Sowing.—The seeds may be put into the ground, either in the fall, or spring. The soil having been well prepared, and deeply pulverized, is thrown up in beds a few feet wide, and the seed sown in close drills across; or without the beds, it may be sown in broad drills, by hand, or with a machine, the rows at such a distance as to allow of culture by horse-power. It is desirable, in either case, to get an early start and a good stand; the weeds must be kept under from the very first, and not allowed to have the mastery for a single day. Thorough culture during the season, upon a deeply tilled soil, of such a character as to retain moisture, will be found highly advantageous in the production of this crop, and will insure immunity from leaf-blight and other adversities. Some recommend sprouting the seed a little before planting. If it have been kept during the winter mixed with its bulk of sand, which is a good plan, the whole may be subjected to a gentle heat as in a hot-bed, for a few days, just before planting. During this time the mass must be stirred and turned every day, to prevent fermentation and to secure an even start. Whenever the germ makes its appearance at the points of the seeds, which is called pipping, the sowing must begin, and should be done as quickly as possible; the covering is to be slight, and the earth should be friable and not disposed to bake.
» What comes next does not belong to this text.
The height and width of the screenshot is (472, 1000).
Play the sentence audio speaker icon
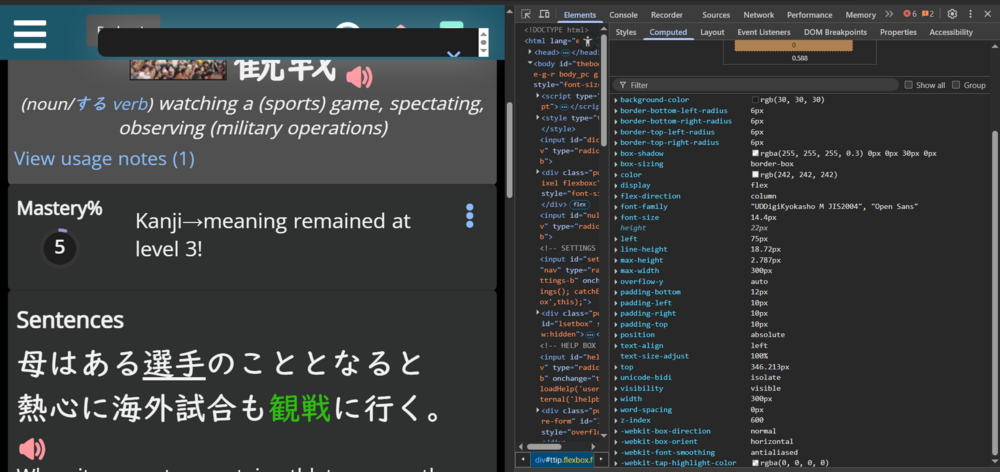(32, 449)
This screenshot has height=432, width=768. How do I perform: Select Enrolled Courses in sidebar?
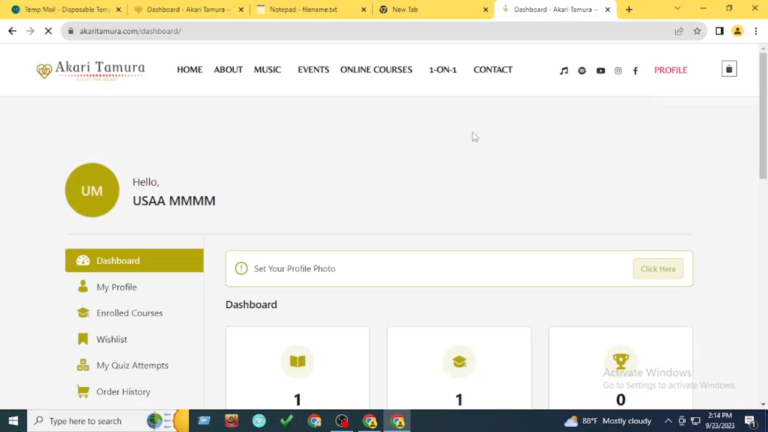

The depth at which the apple seed is to be covered will depend upon the present and prospective state of the weather, lighter if moist, heavier if dry, for a continued drouth might be fatal to sprouted seed, if it were planted too near the surface; but when the weather is not dry, it is advised that the shallower the seed is sown, the better. The objection has been made to sprouting, that if the process have advanced too far, the seedlings will be apt to have a crook at or near the collar, instead of the straight fusiform appearance they should possess when presented to the grafter.

These seedlings furnish the stocks upon which to work the finer varieties of the apple. They are taken up in the autumn with their long clean roots, which are often longer than their tops, the leaves are stripped off, and they are assorted; the larger are packed away in earth or saw-dust in the grafting department, or heeled-in out of doors, and covered in such a way as to be accessible at any time they may be needed during the winter. The smaller stocks are heeled-in for spring planting in nursery rows for budding, or they may be left in the original rows for another year's growth as seedlings. If the plants have been well grown and not too thick, so that the majority are of sufficient size, it will be better to take them all up at once and assort them as just indicated, otherwise the largest only may be drawn separately when the ground is soft with autumnal rains, leaving the smaller seedlings for another year's growth. In assorting and selling the stocks, nurserymen make about three classes. The very largest, as thick as a lead-pencil, are called extra, or two-year old, and command a higher price. The next size, called 1st class stocks, are large enough for co-aptation to the average scions, and long enough to make two cuts each for grafting; and those that fall below this requisition are considered second class, and are either thrown aside or set out for budding, and for stock or collar-grafting in the rows.

12

The Plant, a Biography: M.J. Schleiden, p. 68.

13

Because it had no root, it withered away. Mat. 13, 6.